• O QUE SE PEDE
Copie literalmente o trecho do texto sobre o asilo de Julian Assange que começa em "A disputa diplomática" e vai até "sinuca de bico.", inclusive.

• TRECHO DO TEXTO
============
A disputa diplomática em torno do fato de Julian Assange continuar refugiado na embaixada do Equador em Londres e a decisão de Quito de lhe conceder asilo diplomático têm implicações potencialmente profundas para o princípio da imunidade diplomática, a noção de que o espaço das embaixadas é “inviolável”, e para a diplomacia, de modo amplo.
Em meio a acusações de que o Reino Unido pode ter ido longe demais ao avisar ao Equador, antes do anúncio da concessão de asilo, que pode acabar por entrar na embaixada e deter Assange, a diplomacia britânica agora está numa sinuca de bico.
Londres vai querer evitar criar um precedente internacional que algum dia poderia ser usado contra uma de suas próprias missões.
O governo britânico enfrenta um dilema do qual não existe saída positiva. Como observou o ex-diplomata Oliver Miles, no London Review of Books, o governo britânico está igualmente ansioso em evitar criar o precedente oposto: deixar Assange permanecer como fugitivo dentro da missão equatoriana, desafiando um mandado de prisão europeu.
O ex-embaixador britânico em Moscou Tony Brenton disse à BBC ontem: “Acho que o Foreign Office se excedeu um pouco. Se vivemos em um mundo onde os governos podem revogar a imunidade de modo arbitrário e invadir embaixadas, então a vida de nossos diplomatas e a sua capacidade de trabalhar normalmente em lugares como Moscou, onde eu estive, e a Coreia do Norte, ficarão quase impossíveis”.
Recintos invioláveis
O caso já está tendo repercussões negativas no Reino Unido, em meio a alegações equivocadas dos equatorianos e outros de que a carta enviada pela embaixada britânica em Quito -e divulgada pelo Equador- contém a ameaça de “invadir” a embaixada.
============
• EXTRATO DOS DADOS
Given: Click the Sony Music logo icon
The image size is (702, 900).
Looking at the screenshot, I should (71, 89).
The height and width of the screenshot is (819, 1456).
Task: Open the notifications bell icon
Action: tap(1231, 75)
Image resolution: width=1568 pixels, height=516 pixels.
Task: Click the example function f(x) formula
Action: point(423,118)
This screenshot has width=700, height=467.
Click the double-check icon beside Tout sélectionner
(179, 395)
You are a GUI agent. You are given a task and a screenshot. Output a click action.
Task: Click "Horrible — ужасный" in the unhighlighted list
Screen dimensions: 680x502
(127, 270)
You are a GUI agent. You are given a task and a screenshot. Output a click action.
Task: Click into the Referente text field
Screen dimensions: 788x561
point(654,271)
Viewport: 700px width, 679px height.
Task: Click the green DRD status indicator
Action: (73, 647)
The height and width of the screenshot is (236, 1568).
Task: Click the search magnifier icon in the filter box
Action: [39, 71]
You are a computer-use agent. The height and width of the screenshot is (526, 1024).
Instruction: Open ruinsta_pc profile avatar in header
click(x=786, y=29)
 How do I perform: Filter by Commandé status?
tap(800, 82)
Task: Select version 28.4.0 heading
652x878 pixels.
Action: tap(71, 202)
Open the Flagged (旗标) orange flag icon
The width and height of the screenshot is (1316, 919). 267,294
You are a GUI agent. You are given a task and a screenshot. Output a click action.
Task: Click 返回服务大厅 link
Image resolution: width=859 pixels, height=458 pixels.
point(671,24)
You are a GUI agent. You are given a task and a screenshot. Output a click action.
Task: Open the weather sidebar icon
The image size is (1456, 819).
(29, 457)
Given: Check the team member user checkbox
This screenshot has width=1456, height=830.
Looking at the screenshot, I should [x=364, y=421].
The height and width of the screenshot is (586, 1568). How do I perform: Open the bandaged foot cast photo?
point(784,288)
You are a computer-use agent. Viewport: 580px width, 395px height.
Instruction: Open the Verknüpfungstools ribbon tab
============
• RESULTADO DA TAREFA
A disputa diplomática em torno do fato de Julian Assange continuar refugiado na embaixada do Equador em Londres e a decisão de Quito de lhe conceder asilo diplomático têm implicações potencialmente profundas para o princípio da imunidade diplomática, a noção de que o espaço das embaixadas é “inviolável”, e para a diplomacia, de modo amplo.
Em meio a acusações de que o Reino Unido pode ter ido longe demais ao avisar ao Equador, antes do anúncio da concessão de asilo, que pode acabar por entrar na embaixada e deter Assange, a diplomacia britânica agora está numa sinuca de bico.